There’s plenty of ethnic variety to add spice to life. Among the most popular are soups that are a meal in themselves. Vietnamese pho is mentioned frequently in this category, with the giant offerings at Vietopia along the Southwest Freeway and at Pho VN 21, on Bellaire Boulevard a few blocks west of the city, most often mentioned.
Other Asian varieties getting high marks are the house soup (chicken broth-based with mushrooms and onion) and the miso soup at Samurai Steak in Bellaire, and a homey array at Panda Garden on the West Loop near the HCC campus, including hot-and-sour, egg drop, chicken veggie, and corn soups, and two varieties of wonton soup. Lemongrass Café and Thai Cottage, both in Bellaire, earn mentions for their chicken-based tom yum soups, with Lemongrass receiving an extra nod for its tri-mushroom consommé.

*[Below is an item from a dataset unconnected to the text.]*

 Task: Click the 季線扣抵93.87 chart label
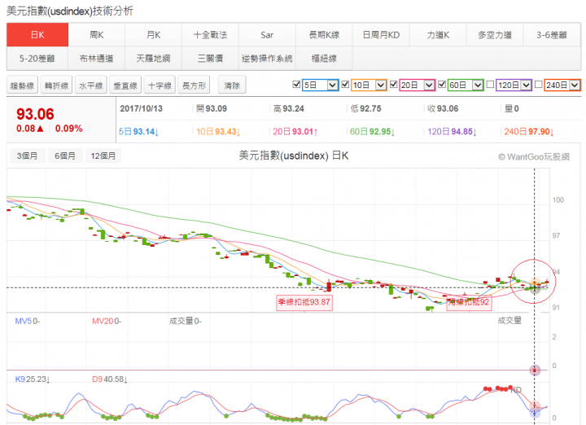pyautogui.click(x=304, y=301)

In that same meal-in-a-bowl category as pho are Mexican soups, and El Rancherito gets the nod again for availability closest to Bellaire-West U. They serve four zesty bowls — seafood, shrimp, chicken and beef. These are broths with veggies and giant chunks of seafood, and big bone-in pieces of chicken and beef.
Tortilla soups are also popular, and for those, recommendations favor The ‘401 in Bellaire and 100 Percent Taquito on the Southwest Freeway.

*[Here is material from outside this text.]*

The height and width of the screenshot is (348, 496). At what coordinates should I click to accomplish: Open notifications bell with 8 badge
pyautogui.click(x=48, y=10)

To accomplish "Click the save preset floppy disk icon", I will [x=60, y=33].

Other ethnic favorites: The Greek Lemon Chicken soup, avgolemono, frequently on the menu at Bellaire Coffee Shop (with their Greek chicken orzo soup getting an honorable mention). And while you can get a decent minestrone at most Italian spots, the Tuscan onion soup at Enoteca Rossa in Bellaire is something special, patrons say. You can get it in its basic state — beef broth base, carmelized onions, melted provolone over housemade croutons, or add some Candelari Italian sausage for zest and bulk.
Good old homemade tomato soup earned a mention for McHugh Tea Room (with a classic grilled cheese sandwich available to accompany), along with classic clam chowder at Russo’s on Beechnut, and the lemon artichoke soup at Adair Kitchen.
For chili, Goode Co. Armadillo Palace on Kirby gets the nod, and that’s no surprise since it makes the “best” lists for chili both locally and even statewide. We got a couple tips, though, on another menu item, the carne discada, described as a vaquero-inspired stew made with skirt steak, housemade salsa, beer and served with handmade corn tortillas.


That brings us to other stew-like recommendations, for lack of a better term — items heartier than soups.
There’s the carne guisada — literally “stewed meat” — served with rice, beans and guac at Casa Dominguez. The ‘401 has a piquant seafood etouffee. Cleburne Cafeteria’s chicken and dumplings is a robust classic, served on Wednesdays. And there are curries galore all around the West U-Bellaire area. Thai Cottage, Lemongrass Café, and for Indian, the recently relocated Shiva Indian restaurant, in the old Smashburger spot on Buffalo Speedway, all received mentions.
You’re now officially fortified against whatever winter can throw at us.

This article first appeared in the January 2023 edition of Bellaire•West University Essentials Magazine.